>> begin
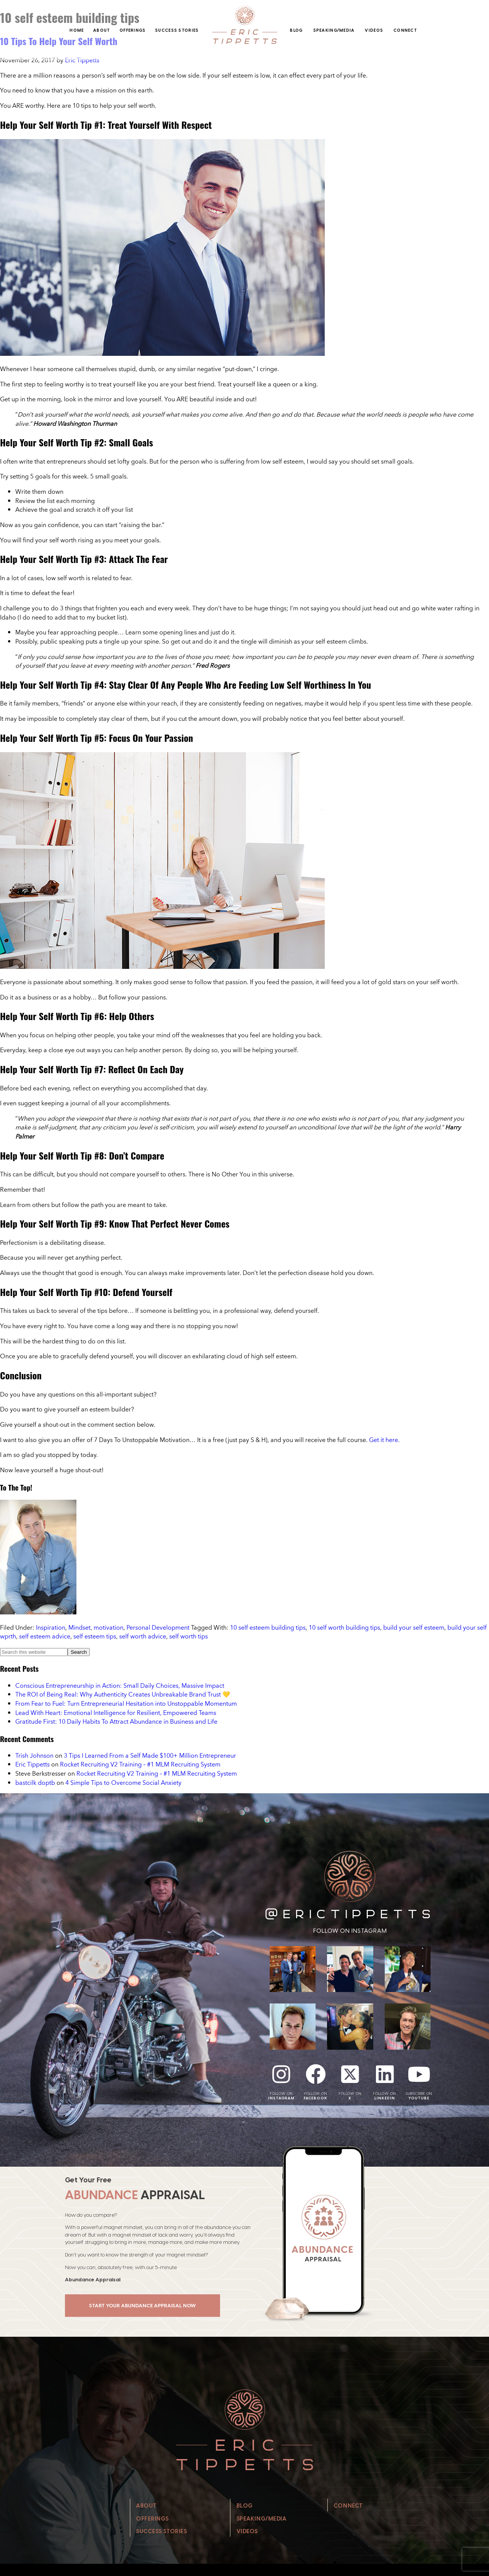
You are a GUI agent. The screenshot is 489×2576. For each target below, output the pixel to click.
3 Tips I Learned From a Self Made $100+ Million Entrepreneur (150, 1755)
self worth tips (188, 1636)
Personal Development (157, 1627)
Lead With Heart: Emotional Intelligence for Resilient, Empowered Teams (115, 1713)
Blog (296, 30)
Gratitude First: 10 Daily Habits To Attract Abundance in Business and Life (116, 1721)
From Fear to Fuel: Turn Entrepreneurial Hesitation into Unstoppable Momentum (126, 1703)
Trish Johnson (34, 1755)
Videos (374, 30)
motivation (108, 1627)
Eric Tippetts (32, 1764)
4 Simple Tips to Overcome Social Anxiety (123, 1783)
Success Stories (177, 30)
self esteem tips (94, 1636)
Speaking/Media (334, 30)
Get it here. (384, 1440)
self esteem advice (44, 1636)
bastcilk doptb (35, 1783)
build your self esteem (413, 1627)
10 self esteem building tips (268, 1627)
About (101, 30)
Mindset (79, 1627)
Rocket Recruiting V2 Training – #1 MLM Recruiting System (140, 1764)
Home (77, 30)
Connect (405, 30)
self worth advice (142, 1636)
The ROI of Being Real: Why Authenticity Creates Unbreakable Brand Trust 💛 (122, 1694)
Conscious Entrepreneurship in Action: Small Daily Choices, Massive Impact (119, 1685)
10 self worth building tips (344, 1627)
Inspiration (50, 1627)
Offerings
>> end
Can you format every line of the records above as a JSON list of strings, one string per line, with blank lines and pictures left out?

**Solved exercise:**
[
  "You are a GUI agent. The screenshot is 489×2576. For each target below, output the pixel to click.",
  "3 Tips I Learned From a Self Made $100+ Million Entrepreneur (150, 1755)",
  "self worth tips (188, 1636)",
  "Personal Development (157, 1627)",
  "Lead With Heart: Emotional Intelligence for Resilient, Empowered Teams (115, 1713)",
  "Blog (296, 30)",
  "Gratitude First: 10 Daily Habits To Attract Abundance in Business and Life (116, 1721)",
  "From Fear to Fuel: Turn Entrepreneurial Hesitation into Unstoppable Momentum (126, 1703)",
  "Trish Johnson (34, 1755)",
  "Videos (374, 30)",
  "motivation (108, 1627)",
  "Eric Tippetts (32, 1764)",
  "4 Simple Tips to Overcome Social Anxiety (123, 1783)",
  "Success Stories (177, 30)",
  "self esteem tips (94, 1636)",
  "Speaking/Media (334, 30)",
  "Get it here. (384, 1440)",
  "self esteem advice (44, 1636)",
  "bastcilk doptb (35, 1783)",
  "build your self esteem (413, 1627)",
  "10 self esteem building tips (268, 1627)",
  "About (101, 30)",
  "Mindset (79, 1627)",
  "Rocket Recruiting V2 Training – #1 MLM Recruiting System (140, 1764)",
  "Home (77, 30)",
  "Connect (405, 30)",
  "self worth advice (142, 1636)",
  "The ROI of Being Real: Why Authenticity Creates Unbreakable Brand Trust 💛 (122, 1694)",
  "Conscious Entrepreneurship in Action: Small Daily Choices, Massive Impact (119, 1685)",
  "10 self worth building tips (344, 1627)",
  "Inspiration (50, 1627)",
  "Offerings"
]